NH 2 ‐TERMINAL ANALYSIS OF WOLFGRAM AND FOLCH‐LEES PROTEOLIPID PROTEINS 1

— The NH 2 ‐terminal amino acids of Wolfgram and Folch‐Lees proteolipids of bovine and human CNS myelin were determined using the cyanate method (S tarke & S myth , 1963) followed by direct amino acid analysis of the products. Glycine predominated in every case and was recovered in amounts similar to the results described by W hikehart & L ees (1973), who used a dansylation technique followed by thin layer chromatography of the DNS‐amino acids. In the present study substantial amounts of glutamic acid, serine, alanine and aspartic acid were also recovered, plus traces of other amino acids.

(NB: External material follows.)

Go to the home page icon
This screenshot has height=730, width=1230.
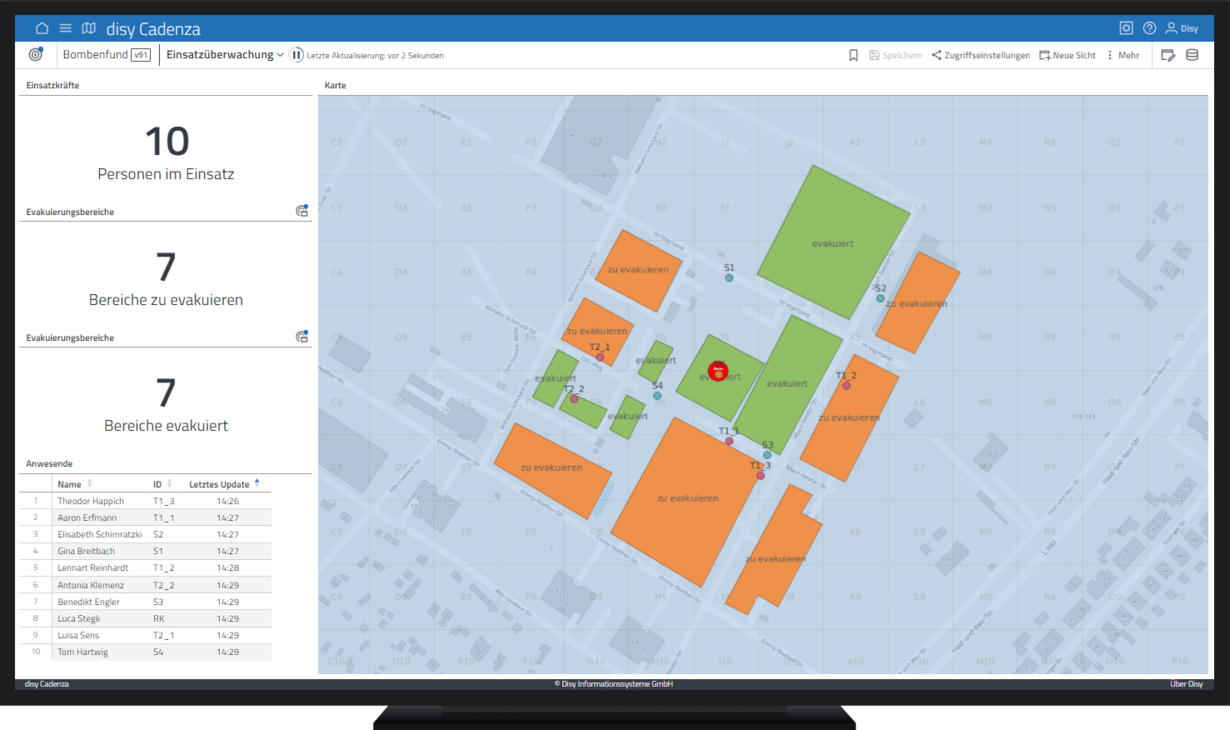tap(41, 28)
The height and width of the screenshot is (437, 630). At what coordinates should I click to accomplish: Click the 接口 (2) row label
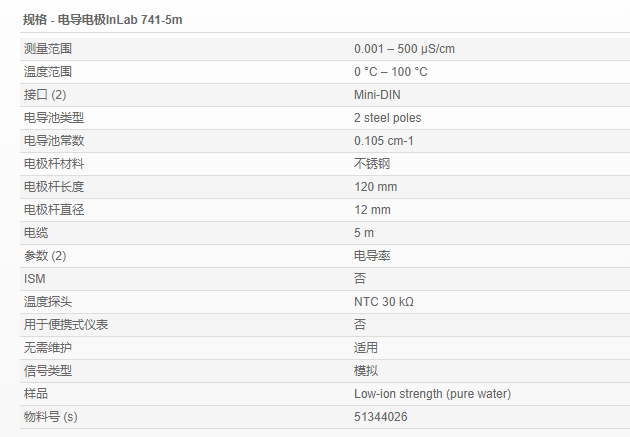(45, 95)
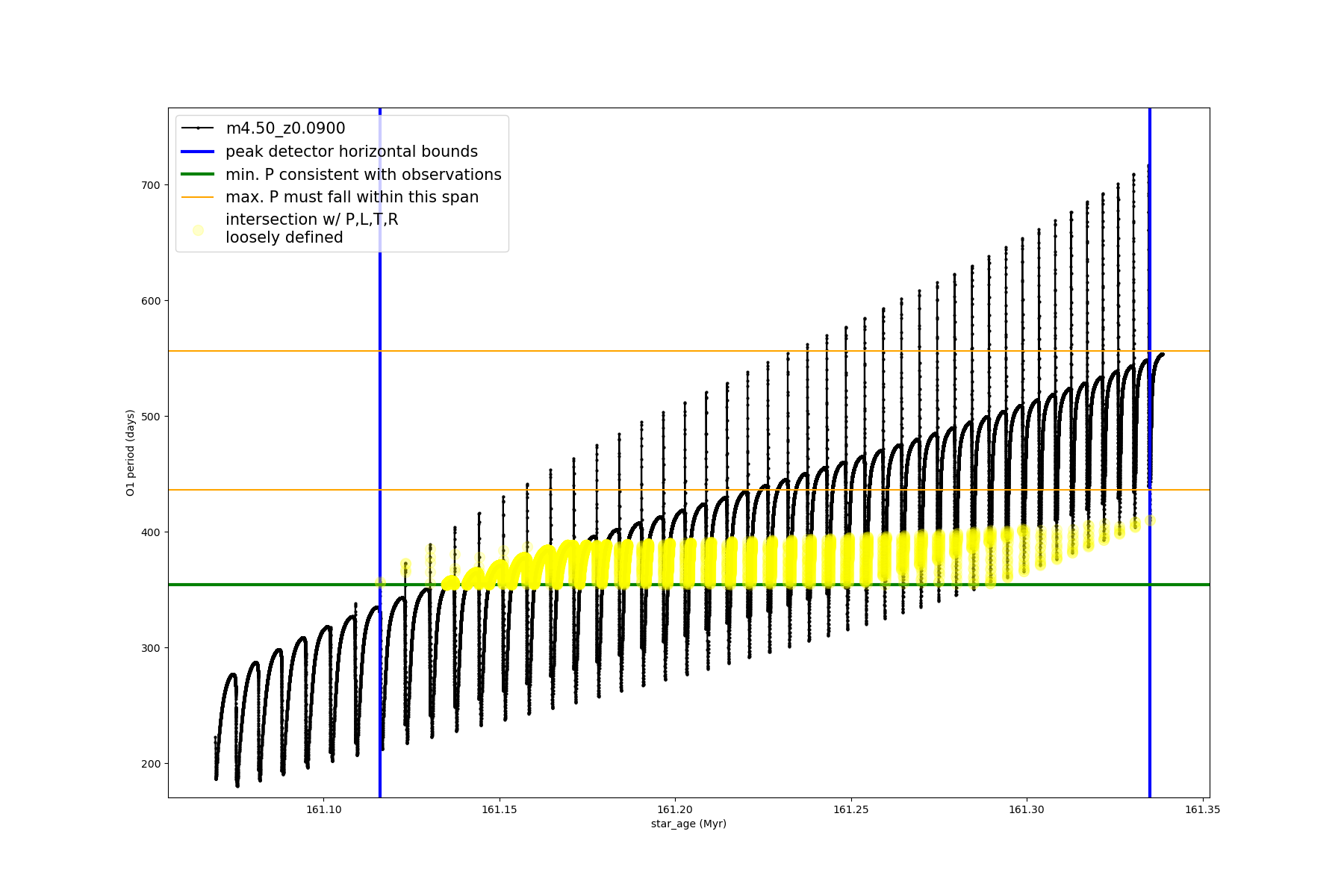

Few differences were observed between Wolfgram and Folch‐Lees proteolipids. The end group products of purified W1 proteolipid of bovine Wolfgram fraction, of diazometholysed Folch‐Lees proteolipid, and of a sample of phosphatidyl serine had essentially the same composition. The similarity of these results, especially for both fractionated and unfractionated Wolfgram proteolipid, may be evidence that the observed products are derived from phosphoglycerides present in proteolipid rather than from the actual NH 2 ‐terminals of the protein.